Send back all of the data, word for word.

[[ Information shown, beginning ]]

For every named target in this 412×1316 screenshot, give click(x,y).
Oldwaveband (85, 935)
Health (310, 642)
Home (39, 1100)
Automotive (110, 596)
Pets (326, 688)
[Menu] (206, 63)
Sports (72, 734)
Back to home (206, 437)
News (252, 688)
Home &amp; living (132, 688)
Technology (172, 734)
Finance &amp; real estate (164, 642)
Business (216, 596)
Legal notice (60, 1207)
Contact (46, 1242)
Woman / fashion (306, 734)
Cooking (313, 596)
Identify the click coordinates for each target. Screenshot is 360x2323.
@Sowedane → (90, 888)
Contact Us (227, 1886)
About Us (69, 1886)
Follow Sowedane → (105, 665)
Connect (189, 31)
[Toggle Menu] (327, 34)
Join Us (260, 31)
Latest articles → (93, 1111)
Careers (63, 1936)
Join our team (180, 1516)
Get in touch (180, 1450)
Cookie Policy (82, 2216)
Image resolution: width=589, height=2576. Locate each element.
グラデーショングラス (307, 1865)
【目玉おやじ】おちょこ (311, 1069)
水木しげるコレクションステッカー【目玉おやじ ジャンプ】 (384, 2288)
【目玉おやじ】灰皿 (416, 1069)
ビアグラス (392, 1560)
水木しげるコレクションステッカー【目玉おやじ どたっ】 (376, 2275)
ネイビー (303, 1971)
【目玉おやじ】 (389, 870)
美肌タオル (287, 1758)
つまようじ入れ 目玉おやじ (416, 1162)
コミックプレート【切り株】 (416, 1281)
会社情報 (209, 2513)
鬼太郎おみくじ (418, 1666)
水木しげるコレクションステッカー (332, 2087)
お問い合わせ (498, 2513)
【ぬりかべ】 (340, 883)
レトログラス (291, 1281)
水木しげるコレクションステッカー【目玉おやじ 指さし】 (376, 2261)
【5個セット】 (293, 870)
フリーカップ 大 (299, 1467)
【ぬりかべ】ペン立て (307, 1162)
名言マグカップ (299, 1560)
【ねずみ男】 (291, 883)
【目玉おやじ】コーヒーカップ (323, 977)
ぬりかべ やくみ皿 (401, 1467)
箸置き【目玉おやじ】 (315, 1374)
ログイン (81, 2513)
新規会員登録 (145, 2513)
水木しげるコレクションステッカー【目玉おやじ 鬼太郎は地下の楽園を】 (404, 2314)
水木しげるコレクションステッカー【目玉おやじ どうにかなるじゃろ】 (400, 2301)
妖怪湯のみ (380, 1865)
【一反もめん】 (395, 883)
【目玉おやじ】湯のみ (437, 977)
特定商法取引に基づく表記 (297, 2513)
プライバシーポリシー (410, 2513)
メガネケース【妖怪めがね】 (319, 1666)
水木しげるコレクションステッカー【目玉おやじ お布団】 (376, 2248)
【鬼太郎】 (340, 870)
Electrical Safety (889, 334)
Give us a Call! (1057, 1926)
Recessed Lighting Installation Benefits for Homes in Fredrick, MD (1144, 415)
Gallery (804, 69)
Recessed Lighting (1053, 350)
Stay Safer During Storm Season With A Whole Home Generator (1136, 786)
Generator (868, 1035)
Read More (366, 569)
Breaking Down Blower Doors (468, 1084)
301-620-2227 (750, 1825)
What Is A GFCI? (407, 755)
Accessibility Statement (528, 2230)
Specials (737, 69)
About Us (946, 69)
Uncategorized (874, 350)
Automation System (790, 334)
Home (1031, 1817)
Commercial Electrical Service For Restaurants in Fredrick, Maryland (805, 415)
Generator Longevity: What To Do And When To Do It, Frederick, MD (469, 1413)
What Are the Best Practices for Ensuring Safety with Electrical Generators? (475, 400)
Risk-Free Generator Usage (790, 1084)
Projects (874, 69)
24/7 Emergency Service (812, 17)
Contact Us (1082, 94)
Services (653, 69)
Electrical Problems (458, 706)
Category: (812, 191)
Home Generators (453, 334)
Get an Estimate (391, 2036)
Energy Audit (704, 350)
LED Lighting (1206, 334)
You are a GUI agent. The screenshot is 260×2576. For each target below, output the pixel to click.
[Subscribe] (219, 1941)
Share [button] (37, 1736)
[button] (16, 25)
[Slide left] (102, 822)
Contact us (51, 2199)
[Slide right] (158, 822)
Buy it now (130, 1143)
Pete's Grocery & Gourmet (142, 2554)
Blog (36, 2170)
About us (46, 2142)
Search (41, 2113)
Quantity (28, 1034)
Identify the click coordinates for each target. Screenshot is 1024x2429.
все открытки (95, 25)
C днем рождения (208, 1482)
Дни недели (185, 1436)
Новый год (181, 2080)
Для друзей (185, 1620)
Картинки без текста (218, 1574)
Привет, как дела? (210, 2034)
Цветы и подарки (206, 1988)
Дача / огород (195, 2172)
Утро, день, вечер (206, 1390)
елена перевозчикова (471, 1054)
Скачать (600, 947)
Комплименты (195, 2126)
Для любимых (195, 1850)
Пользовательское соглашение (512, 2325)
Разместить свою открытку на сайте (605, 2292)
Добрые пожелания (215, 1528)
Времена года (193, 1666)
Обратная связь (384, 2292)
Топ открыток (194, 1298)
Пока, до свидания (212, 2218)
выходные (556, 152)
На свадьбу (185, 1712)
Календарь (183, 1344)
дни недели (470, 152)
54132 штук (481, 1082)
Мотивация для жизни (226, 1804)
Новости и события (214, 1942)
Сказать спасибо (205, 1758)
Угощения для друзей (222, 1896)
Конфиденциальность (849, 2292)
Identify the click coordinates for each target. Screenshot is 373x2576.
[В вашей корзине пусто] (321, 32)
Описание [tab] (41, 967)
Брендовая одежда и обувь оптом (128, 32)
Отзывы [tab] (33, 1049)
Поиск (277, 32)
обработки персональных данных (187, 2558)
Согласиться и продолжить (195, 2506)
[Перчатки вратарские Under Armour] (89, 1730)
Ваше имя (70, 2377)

[[ Information shown, end ]]

Answer box:
For every named target in this 412×1316 screenshot, give click(x,y).
Oldwaveband (85, 935)
Health (310, 642)
Home (39, 1100)
Automotive (110, 596)
Pets (326, 688)
[Menu] (206, 63)
Sports (72, 734)
Back to home (206, 437)
News (252, 688)
Home &amp; living (132, 688)
Technology (172, 734)
Finance &amp; real estate (164, 642)
Business (216, 596)
Legal notice (60, 1207)
Contact (46, 1242)
Woman / fashion (306, 734)
Cooking (313, 596)
Identify the click coordinates for each target. Screenshot is 360x2323.
@Sowedane → (90, 888)
Contact Us (227, 1886)
About Us (69, 1886)
Follow Sowedane → (105, 665)
Connect (189, 31)
[Toggle Menu] (327, 34)
Join Us (260, 31)
Latest articles → (93, 1111)
Careers (63, 1936)
Join our team (180, 1516)
Get in touch (180, 1450)
Cookie Policy (82, 2216)
Image resolution: width=589, height=2576. Locate each element.
グラデーショングラス (307, 1865)
【目玉おやじ】おちょこ (311, 1069)
水木しげるコレクションステッカー【目玉おやじ ジャンプ】 (384, 2288)
【目玉おやじ】灰皿 (416, 1069)
ビアグラス (392, 1560)
水木しげるコレクションステッカー【目玉おやじ どたっ】 (376, 2275)
ネイビー (303, 1971)
【目玉おやじ】 (389, 870)
美肌タオル (287, 1758)
つまようじ入れ 目玉おやじ (416, 1162)
コミックプレート【切り株】 (416, 1281)
会社情報 (209, 2513)
鬼太郎おみくじ (418, 1666)
水木しげるコレクションステッカー (332, 2087)
お問い合わせ (498, 2513)
【ぬりかべ】 (340, 883)
レトログラス (291, 1281)
水木しげるコレクションステッカー【目玉おやじ 指さし】 (376, 2261)
【5個セット】 (293, 870)
フリーカップ 大 (299, 1467)
【ぬりかべ】ペン立て (307, 1162)
名言マグカップ (299, 1560)
【ねずみ男】 (291, 883)
【目玉おやじ】コーヒーカップ (323, 977)
ぬりかべ やくみ皿 (401, 1467)
箸置き【目玉おやじ】 (315, 1374)
ログイン (81, 2513)
新規会員登録 (145, 2513)
水木しげるコレクションステッカー【目玉おやじ 鬼太郎は地下の楽園を】 (404, 2314)
水木しげるコレクションステッカー【目玉おやじ どうにかなるじゃろ】 (400, 2301)
妖怪湯のみ (380, 1865)
【一反もめん】 (395, 883)
【目玉おやじ】湯のみ (437, 977)
特定商法取引に基づく表記 (297, 2513)
プライバシーポリシー (410, 2513)
メガネケース【妖怪めがね】 (319, 1666)
水木しげるコレクションステッカー【目玉おやじ お布団】 (376, 2248)
【鬼太郎】 (340, 870)
Electrical Safety (889, 334)
Give us a Call! (1057, 1926)
Recessed Lighting Installation Benefits for Homes in Fredrick, MD (1144, 415)
Gallery (804, 69)
Recessed Lighting (1053, 350)
Stay Safer During Storm Season With A Whole Home Generator (1136, 786)
Generator (868, 1035)
Read More (366, 569)
Breaking Down Blower Doors (468, 1084)
301-620-2227 (750, 1825)
What Is A GFCI? (407, 755)
Accessibility Statement (528, 2230)
Specials (737, 69)
About Us (946, 69)
Uncategorized (874, 350)
Automation System (790, 334)
Home (1031, 1817)
Commercial Electrical Service For Restaurants in Fredrick, Maryland (805, 415)
Generator Longevity: What To Do And When To Do It, Frederick, MD (469, 1413)
What Are the Best Practices for Ensuring Safety with Electrical Generators? (475, 400)
Risk-Free Generator Usage (790, 1084)
Projects (874, 69)
24/7 Emergency Service (812, 17)
Contact Us (1082, 94)
Services (653, 69)
Electrical Problems (458, 706)
Category: (812, 191)
Home Generators (453, 334)
Get an Estimate (391, 2036)
Energy Audit (704, 350)
LED Lighting (1206, 334)
You are a GUI agent. The screenshot is 260×2576. For each target below, output the pixel to click.
[Subscribe] (219, 1941)
Share [button] (37, 1736)
[button] (16, 25)
[Slide left] (102, 822)
Contact us (51, 2199)
[Slide right] (158, 822)
Buy it now (130, 1143)
Pete's Grocery & Gourmet (142, 2554)
Blog (36, 2170)
About us (46, 2142)
Search (41, 2113)
Quantity (28, 1034)
Identify the click coordinates for each target. Screenshot is 1024x2429.
все открытки (95, 25)
C днем рождения (208, 1482)
Дни недели (185, 1436)
Новый год (181, 2080)
Для друзей (185, 1620)
Картинки без текста (218, 1574)
Привет, как дела? (210, 2034)
Цветы и подарки (206, 1988)
Дача / огород (195, 2172)
Утро, день, вечер (206, 1390)
елена перевозчикова (471, 1054)
Скачать (600, 947)
Комплименты (195, 2126)
Для любимых (195, 1850)
Пользовательское соглашение (512, 2325)
Разместить свою открытку на сайте (605, 2292)
Добрые пожелания (215, 1528)
Времена года (193, 1666)
Обратная связь (384, 2292)
Топ открыток (194, 1298)
Пока, до свидания (212, 2218)
выходные (556, 152)
На свадьбу (185, 1712)
Календарь (183, 1344)
дни недели (470, 152)
54132 штук (481, 1082)
Мотивация для жизни (226, 1804)
Новости и события (214, 1942)
Сказать спасибо (205, 1758)
Угощения для друзей (222, 1896)
Конфиденциальность (849, 2292)
Identify the click coordinates for each target. Screenshot is 373x2576.
[В вашей корзине пусто] (321, 32)
Описание [tab] (41, 967)
Брендовая одежда и обувь оптом (128, 32)
Отзывы [tab] (33, 1049)
Поиск (277, 32)
обработки персональных данных (187, 2558)
Согласиться и продолжить (195, 2506)
[Перчатки вратарские Under Armour] (89, 1730)
Ваше имя (70, 2377)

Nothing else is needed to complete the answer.